Home renovations can come with a good amount of stress.
It can be stressful to have your home renovated – even if you’re not doing the work yourself. Between the mess of having furniture moved around, dust from demolition and construction, and the inconvenience of having part of your house ripped apart or power and water turned off, there are plenty of reasons a home renovation can lead to stress.
Here are some tips for how to cope with a home renovation and try to ratchet down the stress level as much as possible.
1. Follow your contractor’s recommendations.
If your contractor recommends leaving the premises during the renovation, they probably have a good reason for doing so. For major renovations, it just may not be feasible to stay on the premises, breathing in dust and trying to keep your takeout clean long enough to eat it. Take the opportunity to get away for a few days, or at least stay with a local family member or the local motel until the contractor says it’s safe to come back. You can check on progress even if you’re not staying on the premises, if you’re local.
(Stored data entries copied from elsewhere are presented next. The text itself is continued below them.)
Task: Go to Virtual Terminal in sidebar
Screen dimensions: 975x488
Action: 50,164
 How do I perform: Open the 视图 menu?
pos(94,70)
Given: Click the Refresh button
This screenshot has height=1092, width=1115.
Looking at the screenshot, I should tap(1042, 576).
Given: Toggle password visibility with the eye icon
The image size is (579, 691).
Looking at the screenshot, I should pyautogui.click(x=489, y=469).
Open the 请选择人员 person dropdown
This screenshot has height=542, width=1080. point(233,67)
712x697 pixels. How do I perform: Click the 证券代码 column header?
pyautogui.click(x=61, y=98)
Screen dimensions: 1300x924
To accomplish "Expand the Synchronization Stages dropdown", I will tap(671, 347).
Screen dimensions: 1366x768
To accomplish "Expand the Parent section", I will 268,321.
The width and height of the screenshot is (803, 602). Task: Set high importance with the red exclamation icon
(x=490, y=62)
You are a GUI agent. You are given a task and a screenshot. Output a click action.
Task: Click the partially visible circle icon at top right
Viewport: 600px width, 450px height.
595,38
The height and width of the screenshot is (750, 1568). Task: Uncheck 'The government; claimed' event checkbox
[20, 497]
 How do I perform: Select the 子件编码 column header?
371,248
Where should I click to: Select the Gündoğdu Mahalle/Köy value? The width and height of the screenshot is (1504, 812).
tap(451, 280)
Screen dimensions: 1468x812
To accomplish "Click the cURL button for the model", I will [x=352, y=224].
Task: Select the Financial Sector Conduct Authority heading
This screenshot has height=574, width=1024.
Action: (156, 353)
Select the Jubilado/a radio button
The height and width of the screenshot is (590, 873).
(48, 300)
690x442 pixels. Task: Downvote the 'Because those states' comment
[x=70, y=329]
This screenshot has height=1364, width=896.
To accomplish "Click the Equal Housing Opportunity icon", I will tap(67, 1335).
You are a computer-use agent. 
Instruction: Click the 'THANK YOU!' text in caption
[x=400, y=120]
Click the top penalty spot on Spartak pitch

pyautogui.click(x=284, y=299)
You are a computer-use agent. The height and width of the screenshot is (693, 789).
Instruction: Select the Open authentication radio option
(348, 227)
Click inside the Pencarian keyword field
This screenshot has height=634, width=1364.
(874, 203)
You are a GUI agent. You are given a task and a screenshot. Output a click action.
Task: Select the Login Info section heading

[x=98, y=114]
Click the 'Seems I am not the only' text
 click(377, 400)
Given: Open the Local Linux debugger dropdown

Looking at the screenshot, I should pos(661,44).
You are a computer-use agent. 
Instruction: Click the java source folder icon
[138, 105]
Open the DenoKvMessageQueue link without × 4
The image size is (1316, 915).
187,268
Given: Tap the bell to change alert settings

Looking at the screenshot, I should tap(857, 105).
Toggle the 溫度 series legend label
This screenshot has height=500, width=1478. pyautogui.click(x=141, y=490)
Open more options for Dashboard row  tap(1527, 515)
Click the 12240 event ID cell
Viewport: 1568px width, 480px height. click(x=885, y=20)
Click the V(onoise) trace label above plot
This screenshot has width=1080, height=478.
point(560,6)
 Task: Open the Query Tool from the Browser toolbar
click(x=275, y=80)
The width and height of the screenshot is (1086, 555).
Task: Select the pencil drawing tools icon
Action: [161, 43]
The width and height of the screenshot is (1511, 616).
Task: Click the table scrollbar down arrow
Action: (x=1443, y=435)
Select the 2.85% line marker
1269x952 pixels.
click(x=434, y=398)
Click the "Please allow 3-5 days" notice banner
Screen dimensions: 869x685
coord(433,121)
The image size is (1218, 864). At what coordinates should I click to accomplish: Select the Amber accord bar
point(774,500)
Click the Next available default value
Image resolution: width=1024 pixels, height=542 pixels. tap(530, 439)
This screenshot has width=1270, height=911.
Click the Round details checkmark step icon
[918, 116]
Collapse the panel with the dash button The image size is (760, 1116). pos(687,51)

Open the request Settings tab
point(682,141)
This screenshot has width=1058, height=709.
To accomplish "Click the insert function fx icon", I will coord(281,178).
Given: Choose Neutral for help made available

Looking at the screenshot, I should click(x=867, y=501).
Sure, it costs more money to get a rental for a few days or weeks, depending on the scope of the renovation. But some contractors will charge more money if you stay on site, just because it requires them to clean up more frequently or takes more time to work around family members or pets. The net cost of leaving the premises may not actually be as much as you think.
2. Ask questions.
If you think you see the contractor doing something different from what you agreed to, it’s definitely okay to ask questions and get clarification on what is being done. Misunderstandings do happen, and it’s better to get things straightened out before the work is done than after. For spouses in a DIY project, asking questions may provoke a negative reaction, but it’s still more cost-effective to clarify before mistakes are made.
3. Expect problems.
Sometimes, stress is caused by the expectation that everything will go smoothly. When it doesn’t, there is shock and anger, even when such setbacks are completely normal. Most renovations don’t go perfectly, especially when you’re doing the work yourself. Allowing extra time and money to handle whatever problems come up will greatly alleviate your stress and anxiety compared to expecting the going to be smooth and problem-free.
When you make a realistic budget that allows for inevitable mistakes and problems, you may find that it doesn’t cost all that much more to have a professional do the work, which saves you or your spouse a lot of time and aggravation.
4. Anticipate the end result.
When you begin to lose sight of why you ever wanted to do a renovation in the first place, remember what the end result is supposed to look like and hang in there. It will all be over soon, and then you will be able to enjoy your new, improved space.